Goodness of fit test
Goodness of Fit Test Fundamentals
- The Goodness of fit test is a statistical hypothesis test to see how well observed data fit a theoretical model.
- The test investigates whether the observed frequency distribution differs significantly from a predicted distribution.
- It is a form of Chi-Squared Test and heavily used in models where you expect a particular distribution.
- The Null Hypothesis (H0) in a goodness of fit test states that there is no significant difference between the observed and expected data - that is, the data follow the specified distribution.
- The Alternative Hypothesis (H1) is that there is a significant difference between the observed and expected data - that is, the data do not follow the specified distribution.
Calculating the Goodness of Fit
- Initiate by noting the observed frequencies for each category or class of the data.
- Determine the expected frequencies for each category following the theoretical distribution under the null hypothesis.
- Calculate the test statistic, which is the sum of the squares of the difference between observed and expected frequencies, divided by the expected frequency, for each category.
- This test statistic follows a Chi-Square distribution.
- The number of degrees of freedom is usually calculated as the number of categories minus one.
Interpreting the Goodness of Fit Test Results
- If the calculated test statistic or Chi-Square value is less than the critical value from the Chi-Square distribution, there is not enough evidence to reject the null hypothesis.

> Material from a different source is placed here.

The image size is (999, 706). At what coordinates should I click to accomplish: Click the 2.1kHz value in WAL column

- When the test statistic is greater than the critical value, the null hypothesis is rejected, indicating a significant difference between observed and expected data.
- Rejection of the null hypothesis suggests the data does not follow the theoretical distribution.

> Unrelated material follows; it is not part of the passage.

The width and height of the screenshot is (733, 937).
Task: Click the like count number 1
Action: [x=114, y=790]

- Bear in mind, this test only indicates if there’s a significant difference; it doesn’t necessarily specify what the difference is.
- Always interpret the results in the context of the specific problem or dataset you’re working on. A low Chi-square value demonstrates a good fit of your data to the theoretical model, whereas a high value suggests a poor fit.
- Beware of overreliance on tests, including the goodness of fit test. Remember the principle that correlation does not imply causation. A good model fit doesn’t confirm the hypotheses involved but just suggests the model is plausible under the specified assumptions.